■ **TASK INSTRUCTIONS**
Please rewrite all of the lines below, swapping "bright red" for "dark blue" and changing nothing else. Leave the pictures out of your answer.

■ **AVAILABLE DATA**
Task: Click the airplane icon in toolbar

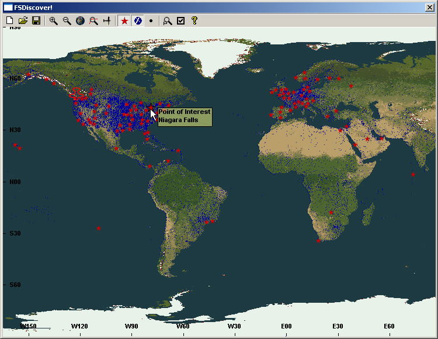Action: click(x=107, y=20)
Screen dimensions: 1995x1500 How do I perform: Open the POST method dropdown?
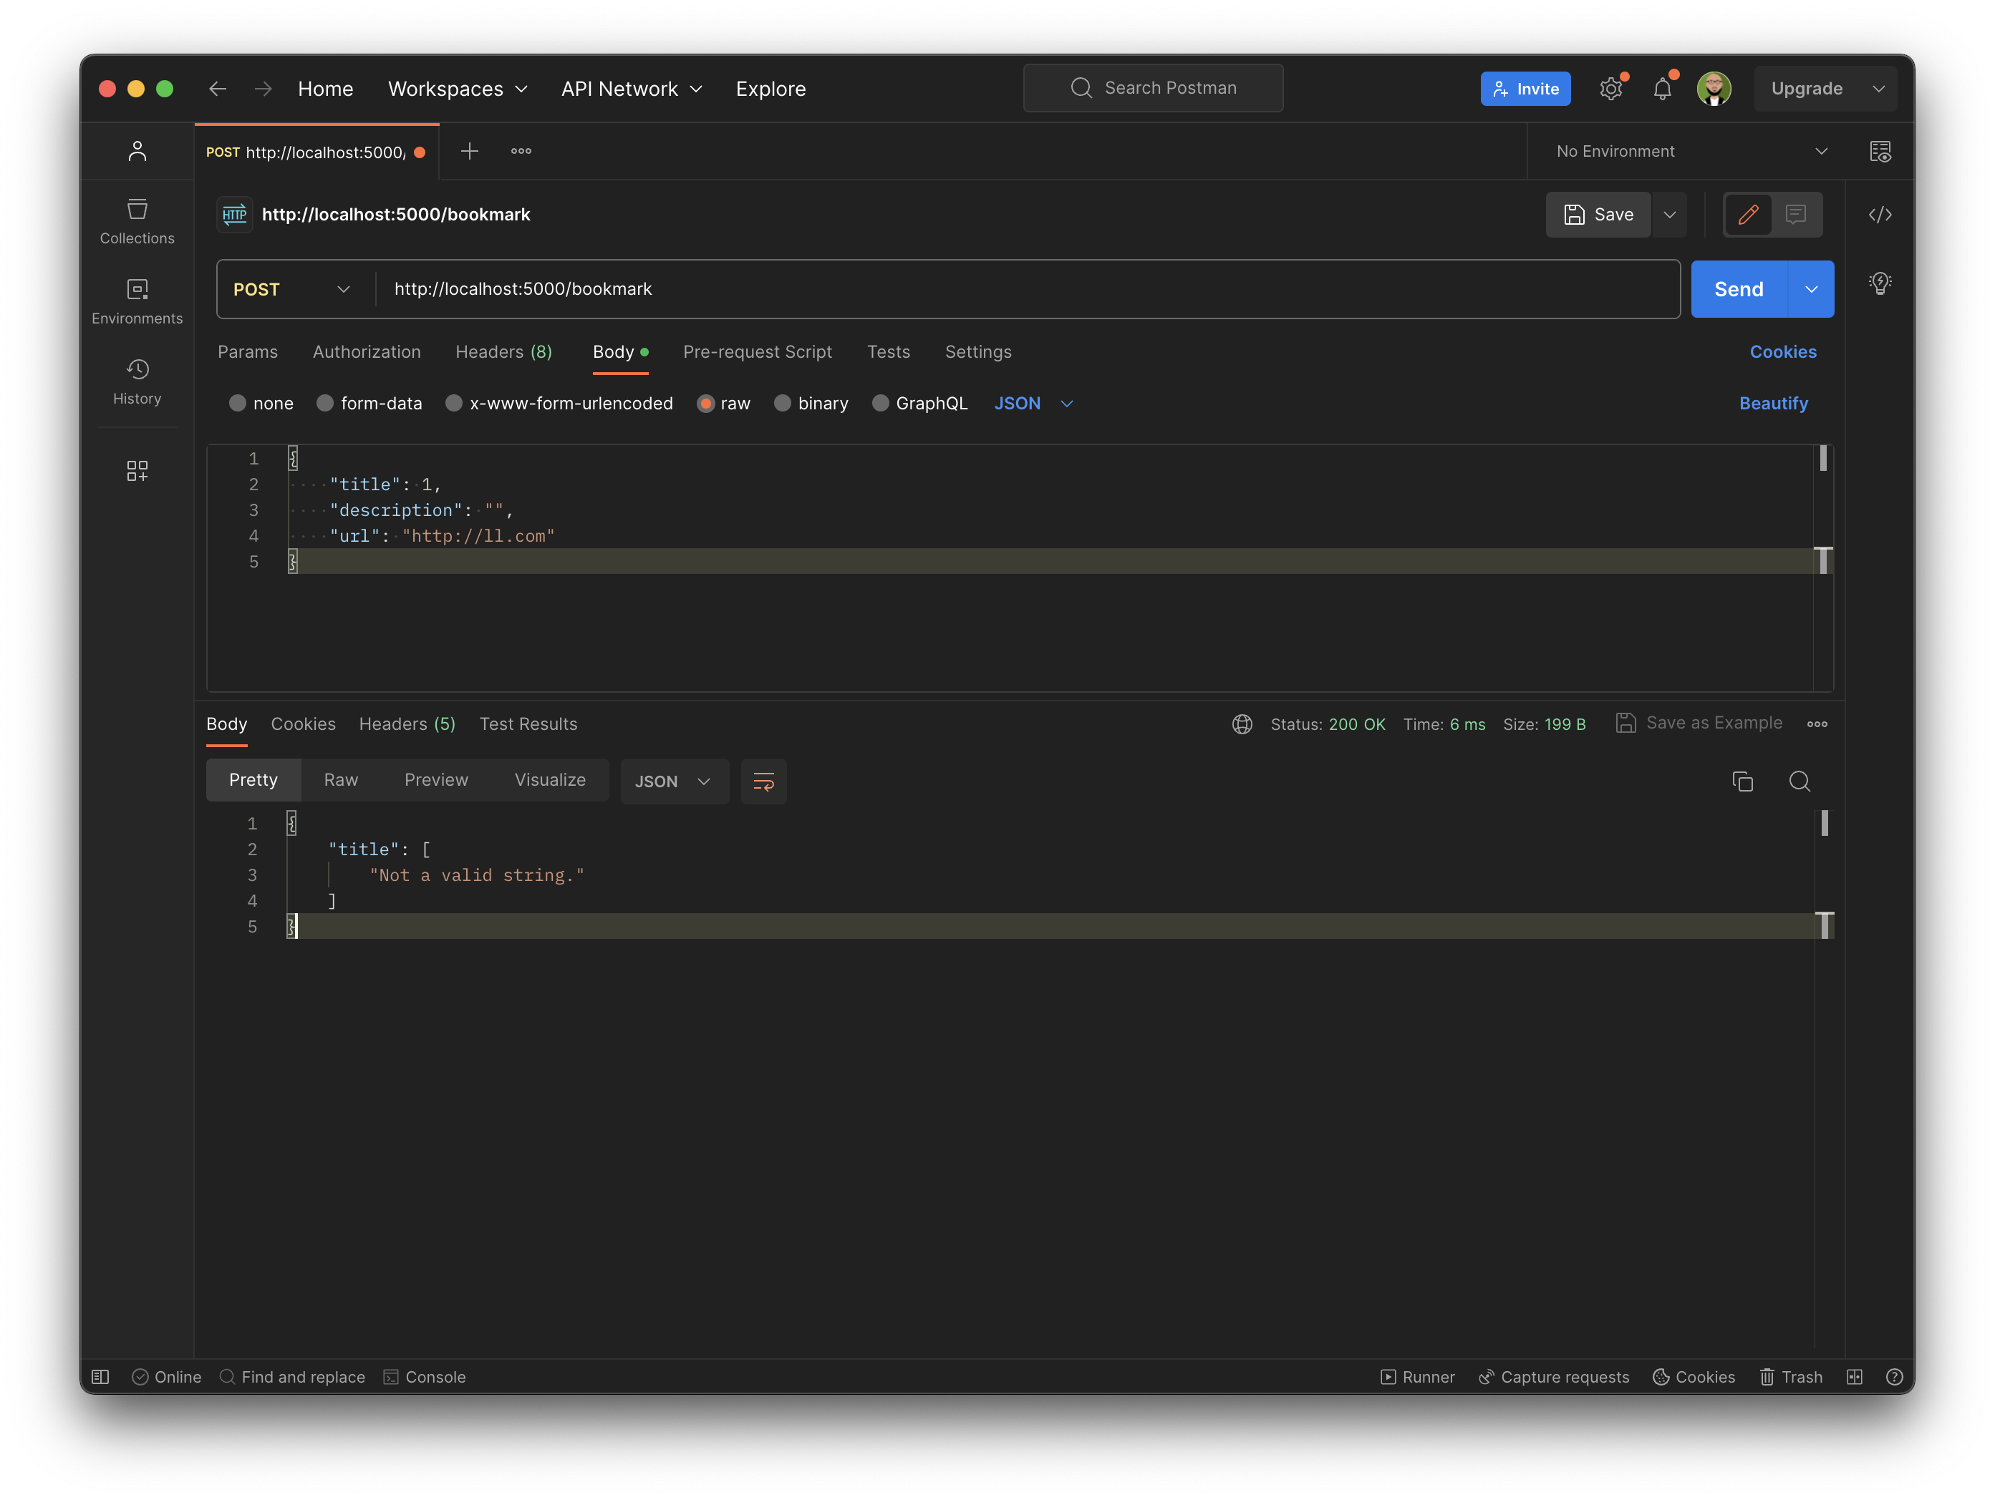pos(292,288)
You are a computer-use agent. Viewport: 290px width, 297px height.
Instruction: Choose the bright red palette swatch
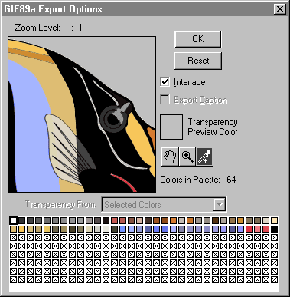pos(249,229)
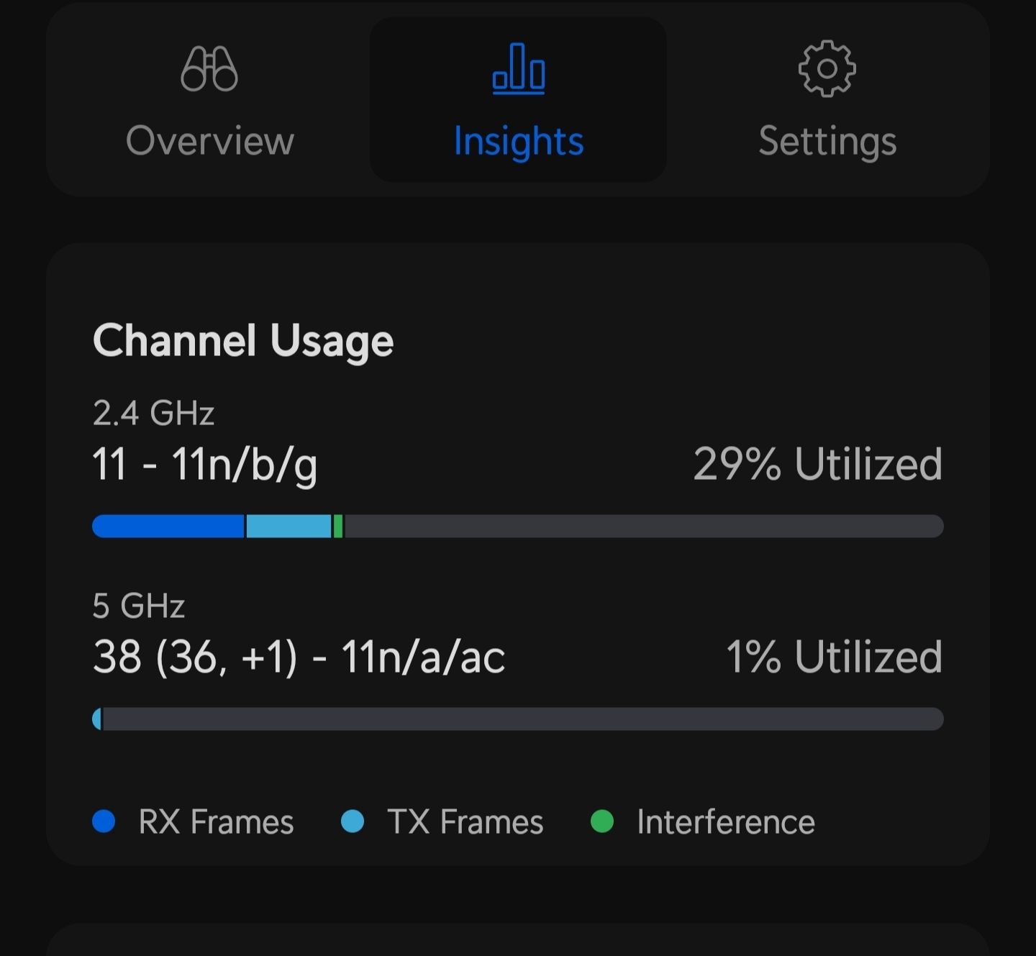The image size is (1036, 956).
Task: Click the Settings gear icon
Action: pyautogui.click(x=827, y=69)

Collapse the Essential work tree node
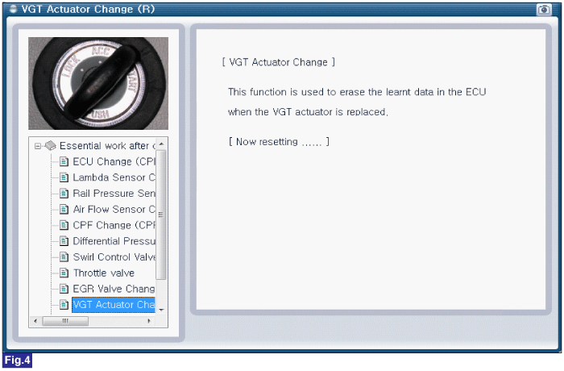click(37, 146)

■ **ANSWER TO THE TASK**
Task: Click the airplane icon in toolbar

Action: click(x=107, y=20)
Screen dimensions: 1995x1500 How do I perform: Open the POST method dropdown?
pos(292,288)
You are a computer-use agent. Viewport: 290px width, 297px height.
Instruction: Choose the dark blue palette swatch
pos(249,229)
The image size is (1036, 956).
Task: Click the Settings gear icon
Action: pyautogui.click(x=827, y=69)

Collapse the Essential work tree node
click(37, 146)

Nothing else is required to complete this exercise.